Bypassing the Filters

Xiaomi attempted to secure this interface with a series of filters, but their implementation was flawed. The WebView was designed to only load "valid" URLs, which were defined as either HTTPS links from a whitelisted domain or local files within the data/data/com.xiaomi.mipicks/ directory.

The researchers bypassed these restrictions by performing a source code review of the JavaScript files bundled within the application. They found that while most files had robust sanitization to prevent cross-site scripting (XSS), one file—integral-dialog-page.html—failed to properly sanitize user input. By encoding their XSS payloads to bypass the built-in Java-based filters, they were able to execute arbitrary JavaScript within the context of the privileged WebView.

The filter was looking for specific string patterns, such as <script>. By using alternative HTML elements like <svg> with an onload event and encoding the payload, they successfully bypassed the filter. This is a classic example of why blacklisting input is rarely effective; if you don't account for every possible encoding or alternative tag, the filter will eventually fail. You can review the OWASP XSS Prevention Cheat Sheet for a better understanding of why these filters are so fragile.

Real-World Implications for Pentesters

For those conducting mobile application security assessments, this research highlights the importance of auditing the JavaScript-to-Native bridge. When an application uses a WebView and exposes native methods via addJavascriptInterface, it effectively expands the attack surface to the web. If those native methods perform sensitive actions—like installing apps or accessing the file system—they must be protected by strict authentication and authorization checks.

During an engagement, you should prioritize identifying these bridges. Use tools like drozer to enumerate exported activities and inspect the WebView configuration. If you find an exposed interface, treat it as a high-severity finding. The impact is not just limited to the application itself; as shown here, it can lead to full device compromise.

The Patching Paradox

The most frustrating aspect of this research was the vendor's response. Xiaomi’s patching cycle is rapid, but it is also reactive and often incomplete. When the researchers reported the issues, Xiaomi pushed updates that removed the vulnerable files but failed to account for the fact that these files might already exist on the user's device. This left a window of opportunity for attackers who knew how to leverage the existing, albeit "removed," code.
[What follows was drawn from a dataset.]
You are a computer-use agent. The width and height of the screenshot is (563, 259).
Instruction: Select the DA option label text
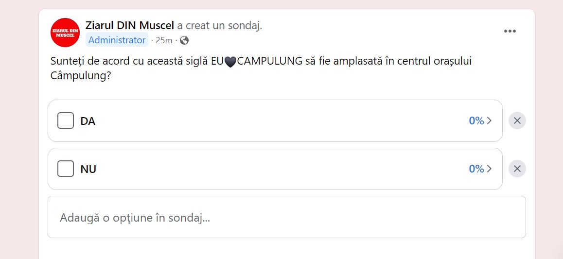tap(88, 121)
Furthermore, the regional variations in firmware meant that the exploit behavior was inconsistent. The researchers had to navigate different regional configurations, which is a common hurdle in mobile research. This highlights the need for defenders to ensure that security patches are not just applied to the build process, but are also verified on the device itself to ensure that old, vulnerable components are actually purged.

The vulnerability was eventually assigned CVE-2024-2624. While the researchers were eventually acknowledged, the process was far from smooth. For those interested in the full technical breakdown, the official documentation for the tools used remains the best starting point for reproducing these types of attacks in a controlled environment.

Security is a moving target, and as this research proves, the most effective exploits are often the ones that chain together seemingly minor flaws into a devastating, high-impact attack. Keep digging into those pre-installed apps; they are rarely as secure as the vendor claims.